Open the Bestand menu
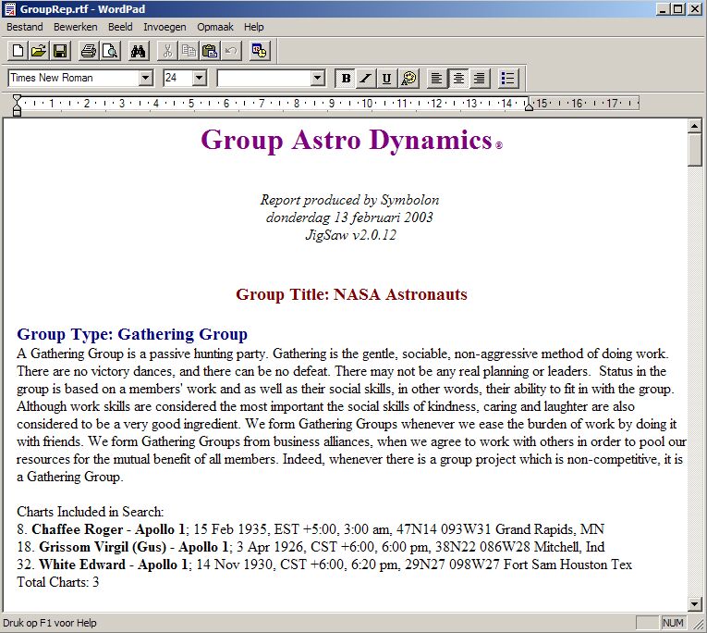Image resolution: width=707 pixels, height=633 pixels. click(25, 27)

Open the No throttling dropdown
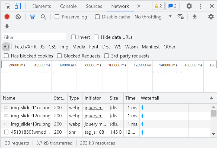click(153, 17)
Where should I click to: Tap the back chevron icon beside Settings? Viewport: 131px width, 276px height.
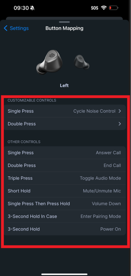[6, 28]
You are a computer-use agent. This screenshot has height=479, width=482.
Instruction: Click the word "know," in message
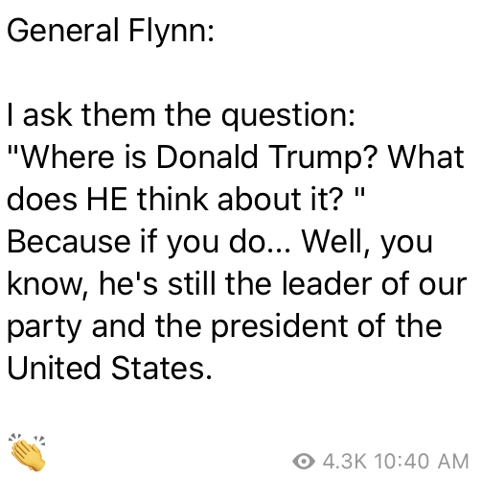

=== Task ===
Each line of the listing is to be retyped exactly, and its pictures are to be dropped.

=== Completed exercise ===
Open the Bestand menu
Image resolution: width=707 pixels, height=633 pixels. click(25, 27)

Open the No throttling dropdown
click(153, 17)
Where should I click to: Tap the back chevron icon beside Settings? Viewport: 131px width, 276px height.
[6, 28]
You are a computer-use agent. This screenshot has height=479, width=482.
Instruction: Click the word "know," in message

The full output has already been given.